*Work to be completed*
Among the lines of the records, please find those that contain the word "computer" and copy them.

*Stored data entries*
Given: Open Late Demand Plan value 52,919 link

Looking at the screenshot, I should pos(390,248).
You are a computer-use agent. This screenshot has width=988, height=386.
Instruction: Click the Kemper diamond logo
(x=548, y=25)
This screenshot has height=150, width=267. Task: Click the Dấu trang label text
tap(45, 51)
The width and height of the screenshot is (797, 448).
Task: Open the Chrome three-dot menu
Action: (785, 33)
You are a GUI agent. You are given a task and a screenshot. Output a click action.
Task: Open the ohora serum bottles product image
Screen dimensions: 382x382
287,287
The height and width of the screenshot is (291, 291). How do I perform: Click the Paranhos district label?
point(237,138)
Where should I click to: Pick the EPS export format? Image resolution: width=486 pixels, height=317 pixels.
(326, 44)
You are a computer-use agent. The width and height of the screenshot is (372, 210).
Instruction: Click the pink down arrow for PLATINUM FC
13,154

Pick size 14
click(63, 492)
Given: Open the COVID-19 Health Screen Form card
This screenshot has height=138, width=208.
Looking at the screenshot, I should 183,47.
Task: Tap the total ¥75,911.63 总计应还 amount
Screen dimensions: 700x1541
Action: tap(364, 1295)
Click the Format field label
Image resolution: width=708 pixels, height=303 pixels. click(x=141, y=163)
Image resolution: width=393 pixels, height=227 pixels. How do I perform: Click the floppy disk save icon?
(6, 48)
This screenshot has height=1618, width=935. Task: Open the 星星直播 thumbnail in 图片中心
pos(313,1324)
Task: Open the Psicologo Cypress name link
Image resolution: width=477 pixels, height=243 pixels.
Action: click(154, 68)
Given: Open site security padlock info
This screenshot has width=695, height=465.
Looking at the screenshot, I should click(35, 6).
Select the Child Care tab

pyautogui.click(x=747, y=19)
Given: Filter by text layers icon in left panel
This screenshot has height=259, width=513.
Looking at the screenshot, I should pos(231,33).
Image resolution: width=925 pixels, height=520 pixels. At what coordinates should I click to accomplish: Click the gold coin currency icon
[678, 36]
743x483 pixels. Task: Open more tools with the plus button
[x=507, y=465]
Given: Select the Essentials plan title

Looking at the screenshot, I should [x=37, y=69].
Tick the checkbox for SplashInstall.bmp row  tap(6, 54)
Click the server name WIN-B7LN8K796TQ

*Answer section*
You are a computer-use agent. This screenshot has width=988, height=386.
You are a computer-use agent. The width and height of the screenshot is (372, 210).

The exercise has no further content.